SPH taps demand for UK varsity dorms but watch for Brexit bump

By Michelle Zhu / The Edge Singapore | September 12, 2018 10:59 AM SGT
SINGAPORE (Sept 11): OCBC Investment Research is maintaining its “hold” call on Singapore Press Holdings (SPH) with an unchanged fair value estimate of $2.52, following the latter’s acquisition of a $321 million portfolio in the UK.
To recap, the portfolio comprises 14 buildings across six towns and cities in the UK and has a total capacity of 3,436 beds for student accommodation.

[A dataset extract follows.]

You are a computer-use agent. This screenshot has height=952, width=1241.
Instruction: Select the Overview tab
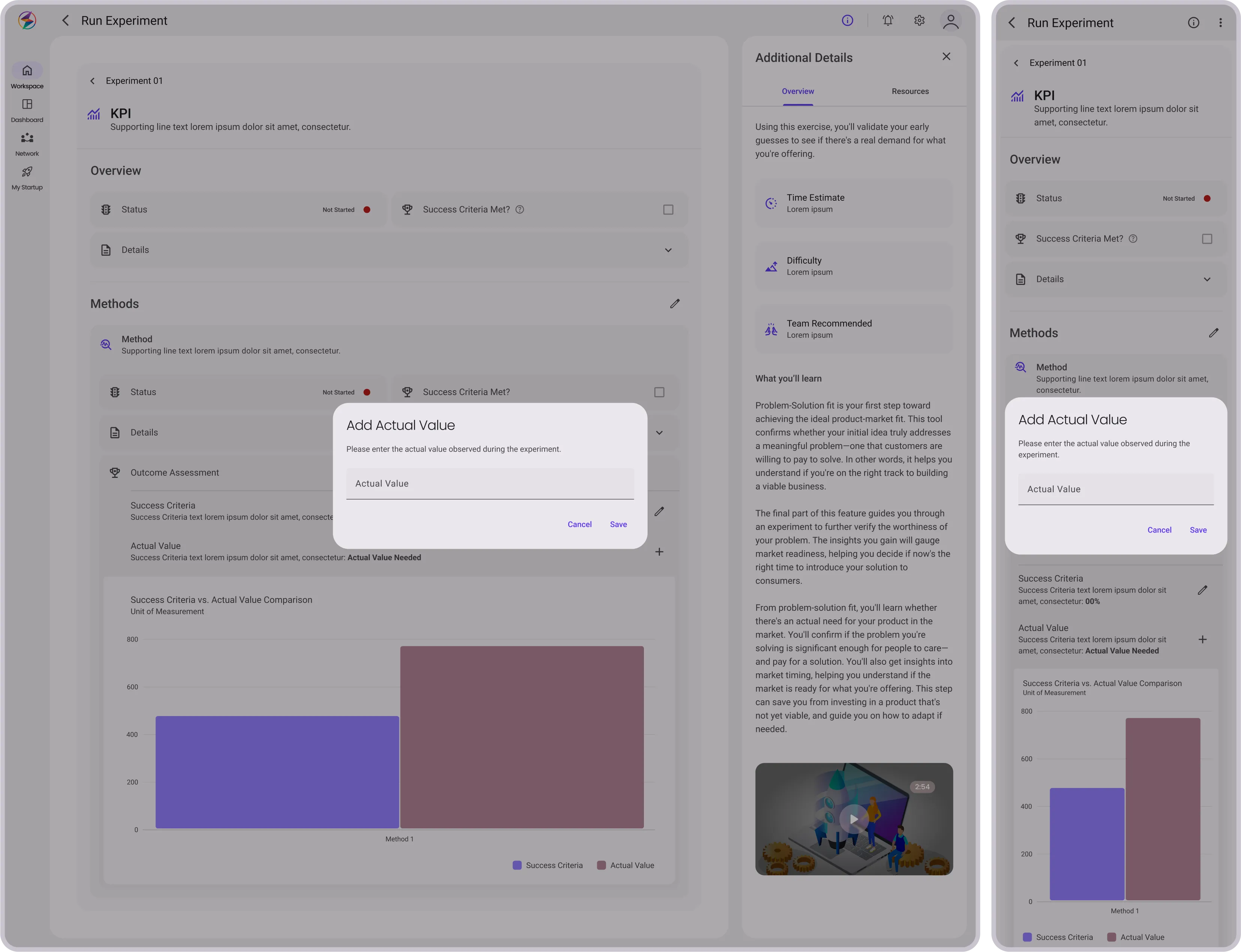tap(797, 91)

Its properties include 10 freehold assets and 4 leasehold assets, and are situated in established university towns and cities with large full-time student populations, including London, Birmingham, Bristol, Huddersfield, Plymouth and Sheffield.
In a Tuesday report, lead analyst Joseph Ng says SPH’s acquisition move was as anticipated, as he has expecting SPH to explore the real estate management market in the UK, specifically education-related assets, to diversify its income streams.
Citing recent admission figures from the Universities and Colleges Admissions Service (UCAS), he believes local demand for student accommodation in the UK should remain generally robust, although Higher Education Policy Institute (HEPI) data suggests demand of higher education places is generally determined by the size of the young population.